From today China is requiring people to have ID with them when buying a new mobile phone number, which is being seen by some as another way for the government to have a peek into the lives of its minions, er, citizens.

The Beijing government insisted that the ID scheme is intended to get rid of spam text messages. The China Daily newspaper cited research that showed an average of 43 text messages per mobile per week, with 12 of those identified as spam. With such a high volume of spam, it’s no surprise that a method to tackle it is badly needed.

Some people are not buying that story, however. China censors the internet, blocking access to popular websites like Twitter, Facebook, and Youtube.
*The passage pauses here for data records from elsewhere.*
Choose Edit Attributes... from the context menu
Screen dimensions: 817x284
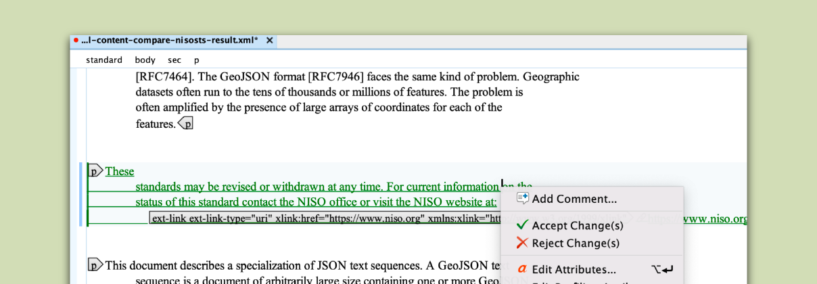point(574,270)
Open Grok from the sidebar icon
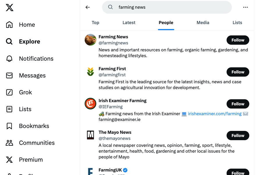 click(x=9, y=92)
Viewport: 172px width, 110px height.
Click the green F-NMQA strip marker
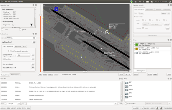(136, 44)
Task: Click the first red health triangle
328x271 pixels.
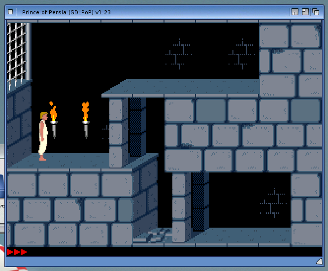Action: tap(10, 252)
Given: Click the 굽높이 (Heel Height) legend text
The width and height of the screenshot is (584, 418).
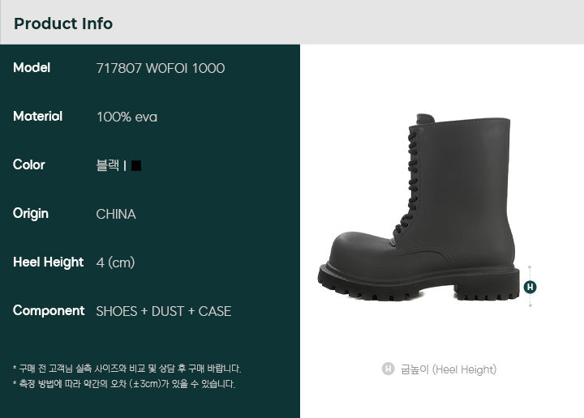Looking at the screenshot, I should [449, 369].
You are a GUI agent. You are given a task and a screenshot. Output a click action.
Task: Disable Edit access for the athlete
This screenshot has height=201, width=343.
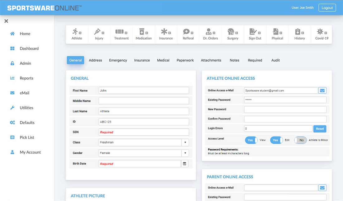pyautogui.click(x=276, y=140)
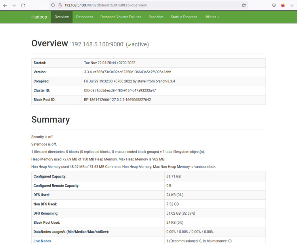The width and height of the screenshot is (297, 244).
Task: Open the Firefox hamburger menu
Action: tap(292, 6)
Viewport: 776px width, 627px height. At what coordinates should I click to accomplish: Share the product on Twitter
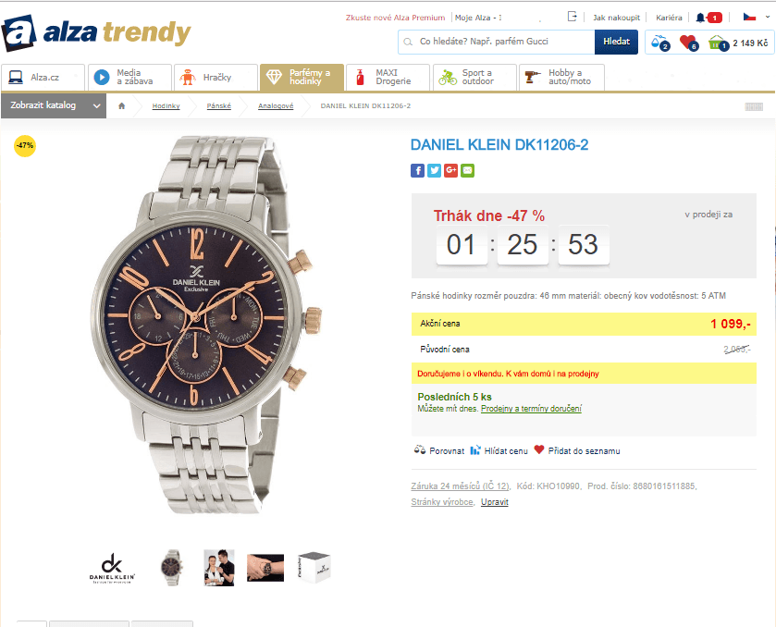(x=434, y=170)
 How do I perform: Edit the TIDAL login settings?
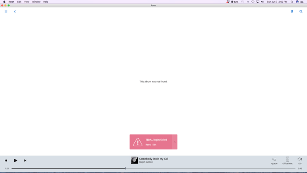[154, 145]
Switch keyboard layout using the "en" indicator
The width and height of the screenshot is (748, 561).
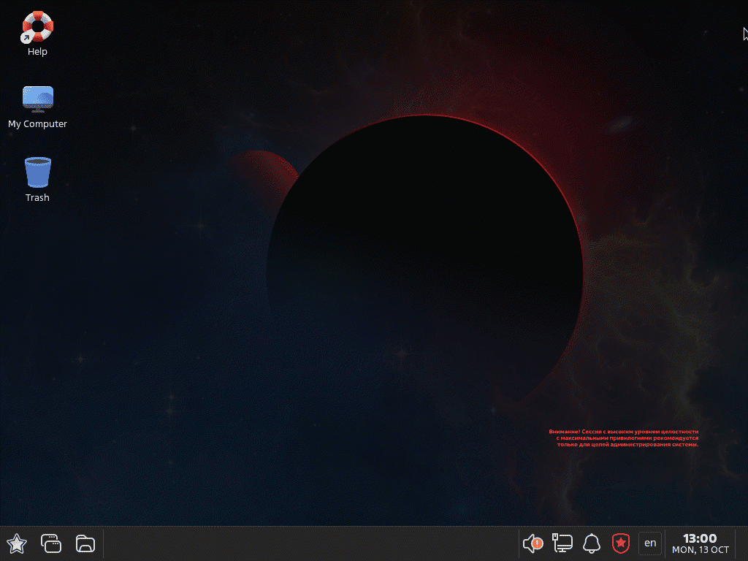point(650,543)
Requiring ID for mobile phones allows the government to track people and block areas if it deems it necessary, which China already does for those considered as dissidents.

The Chinese Human Rights Defenders said that this is just another method for the government to tighten control over new technology, which it considers a threat to its authority. It said that Beijing is most likely fearful of a situation arising where text and Twitter messages fuel widespread protests, like those that occured in Iran. “They are doing this for social stability reasons.”

All of China’s major telecommunications companies, including China Unicom and China Mobile, have said they will comply with the new rule. However, local stores and markets are not as unified. SIM cards can be bought at these places extremely cheap and some believe requiring ID may put potential buyers off, including tourists, who will also be required to provide ID. Some shopkeepers wondered how ID cards would stop spam and suggested that serial spammers would just use fake ID.

For the 800 million mobile phone numbers currently in use in China, only the owners of 320 million will need to worry, as the rest already used ID when purchasing their new numbers. The 320 million will have to register their identity within the next three years or face the possibility of having their numbers suspended.